In this scenario we will review crime data in Nashville to determine which areas are best to market our expensive security system to.
I will describe the following:
- Garnering the Data
- Creating the Report
- Data Insights
You can review the dashboard here.
-
I wanted to gather all the data in code so it's reusable for anyone who wants to collaborate.
-
In this script, you can see I did an extract, load and transformation (ELT) of the Nashville Crime Data.
-
This data was then loaded into BigQuery as a temporary table. I then used BigQuery SQL to make a few data structure modifications.
-
I then used this data and joined it to the US Census tract data to determine the geographical polygon.
-
For the report, I joined the fact table I created to census data to look at both crime statistics and income levels per geometric tract in Nashville.
-
To gain optimal insights, I created a metric that shows the delta of weighted media income by crime. This will be the key metric to determine the largest impact to communities that crime has.
-
I created a dashboard in Google Data Studio for a user to use to determine the best location for their marketing campaign. It consists of a heatmap of Nashville to show the highest concentration of weighted median income delta.

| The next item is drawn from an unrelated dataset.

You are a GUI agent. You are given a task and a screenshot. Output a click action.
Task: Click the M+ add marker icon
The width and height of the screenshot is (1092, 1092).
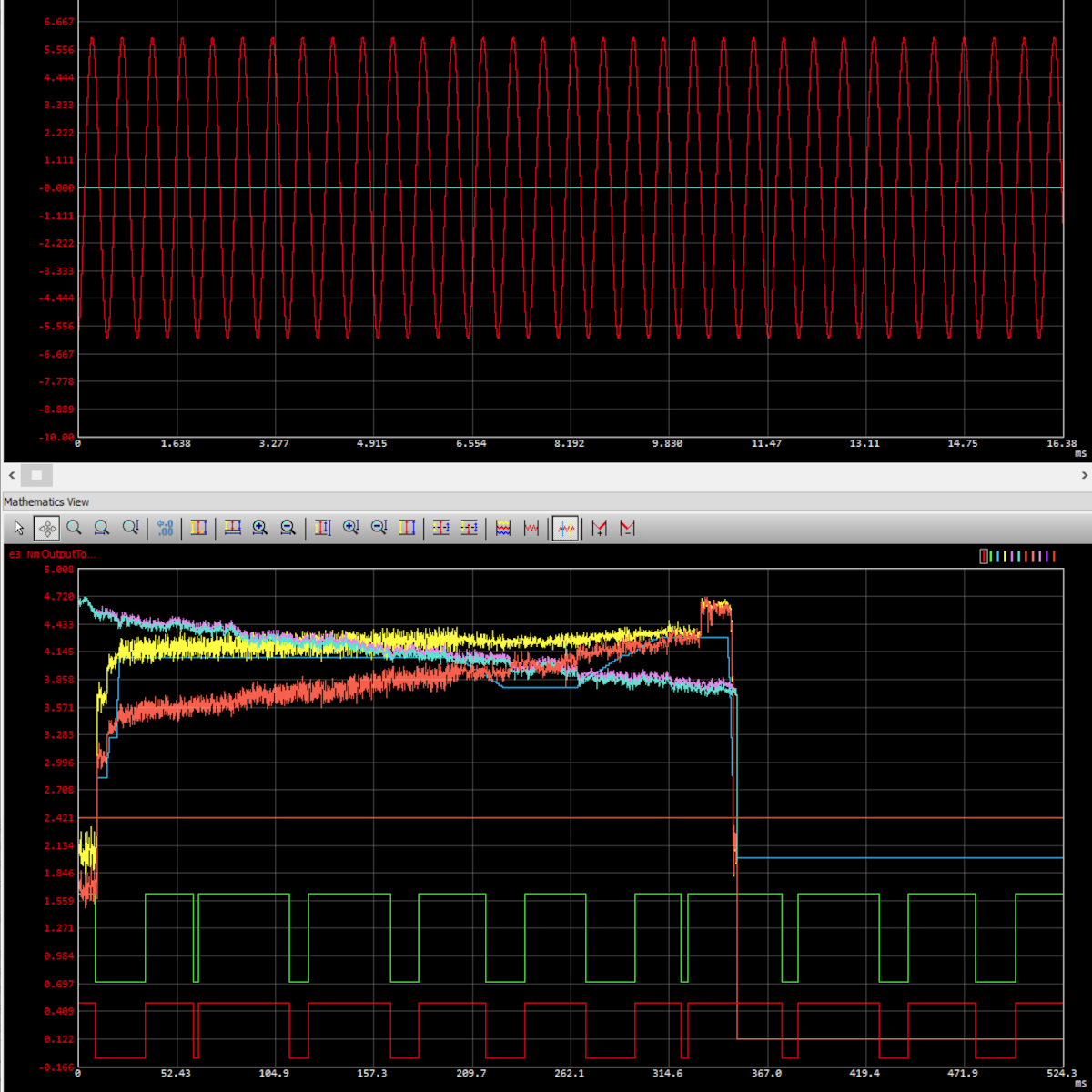point(599,528)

If this high-end security company knows their typical customer makes over $85k a year -- we will use the dashboard to assess which region makes the most sense to spend our marketing dollars.
-
If we use the dashboard and filter down to tracts that make over $85k, we can then rank them based on occurence of crime in the area.
-
We are looking for areas that have a higher rate of crime, assuming there may be an appetite for a security system -- but also that they are able to afford it.
-
After reviewing the data, it seems
Census Tract 134
would be a great candidate to target as it fits our criteria. Another interesting candidate would beCensus Tract 180
, while it is ranked 4th -- the population is considerably large and its income is significantly higher.
- It's important to note, I only used data from 2020 and only records that provide geo-spatial information.